Я познакомился с нею, когда ей было семнадцать и она была рабыней в банях громадной виллы Луция Лициния Лукулла в Мизенуме. Ее вместе с родителями, теперь уже покойными, захватили в плен в Греции и привезли в Италию в числе военных трофеев Лукулла. Красота, нежность и тяжелое положение этой девушки тронули меня. В следующий раз я увидел ее в Риме: она была одной из шести домашних рабов, вызванных свидетелями на суд над Публием Клодием, чтобы подтвердить утверждение Лукулла, что его бывший шурин Клодий совершил в Мизенуме инцест и адюльтер с его, Луция Лициния, бывшей женой. После этого я мельком видел Агату еще раз, когда Цицерон посетил Лукулла перед тем, как отправиться в изгнание. Тогда мне показалось, что в душе она сломлена и полумертва.
У меня имелись небольшие сбережения, и в ту ночь, когда мы бежали из Рима, я отдал эти деньги Аттику, чтобы он мог ради меня выкупить Агату у хозяина и дать ей свободу.
Много лет я продолжал высматривать ее в Риме, но так ни разу и не увидел.
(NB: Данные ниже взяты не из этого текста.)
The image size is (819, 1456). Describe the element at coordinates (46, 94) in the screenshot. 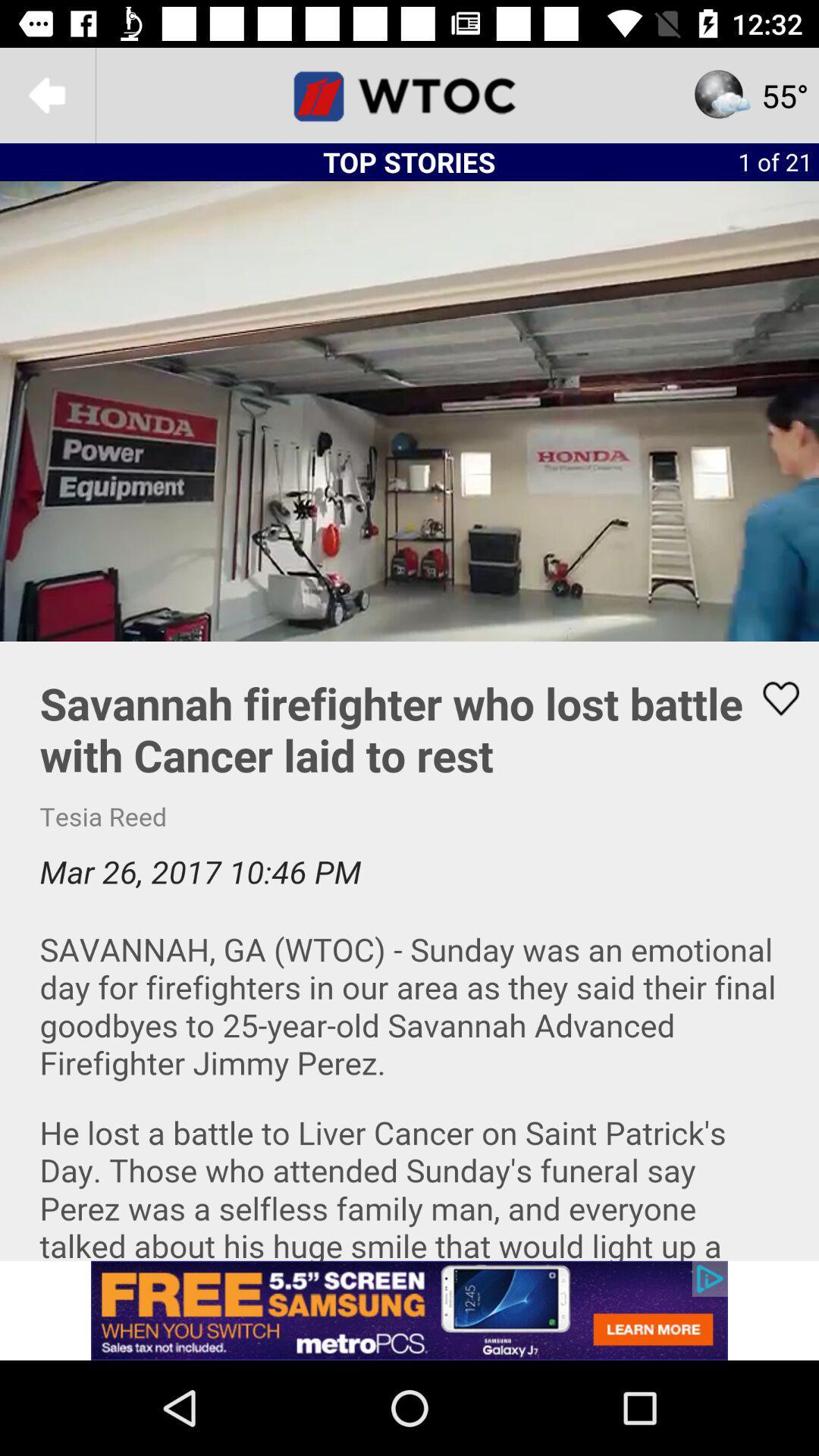

I see `the arrow_backward icon` at that location.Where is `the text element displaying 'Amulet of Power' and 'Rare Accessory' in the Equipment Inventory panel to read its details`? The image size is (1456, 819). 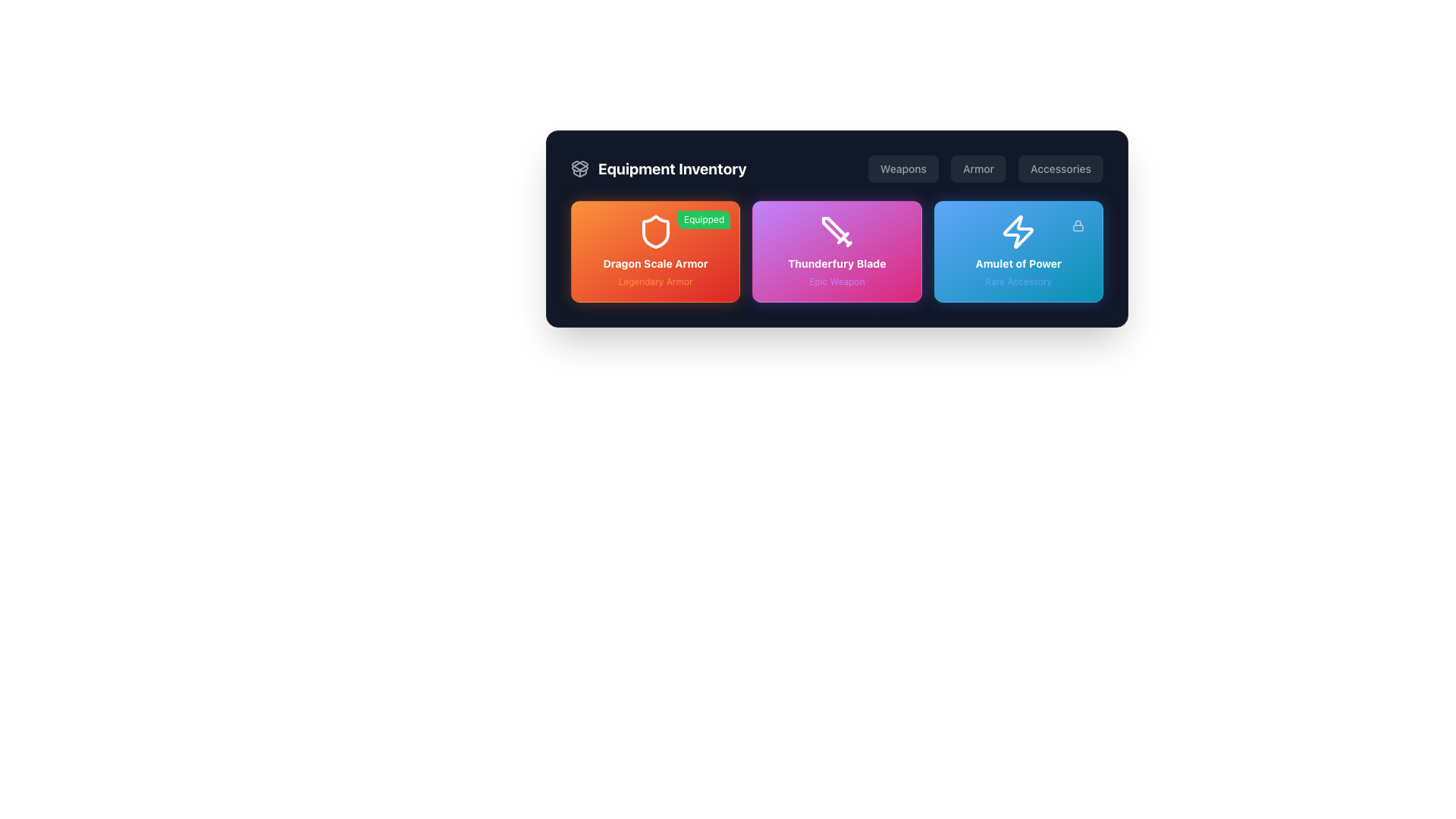
the text element displaying 'Amulet of Power' and 'Rare Accessory' in the Equipment Inventory panel to read its details is located at coordinates (1018, 271).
Ей было тридцать шесть, и для меня она была все еще красива, хотя по ее лицу с морщинками и худым рукам я понял, что ей до сих пор приходится тяжко работать. Казалось, она была смущена и тыльной стороной руки то и дело отбрасывала назад выбившиеся пряди седых волос. После нескольких неловких любезных фраз наступило тяжелое молчание, и я вдруг понял, что говорю:
– Прости, что отрываю тебя от работы, – у тебя будут проблемы с хозяином бани.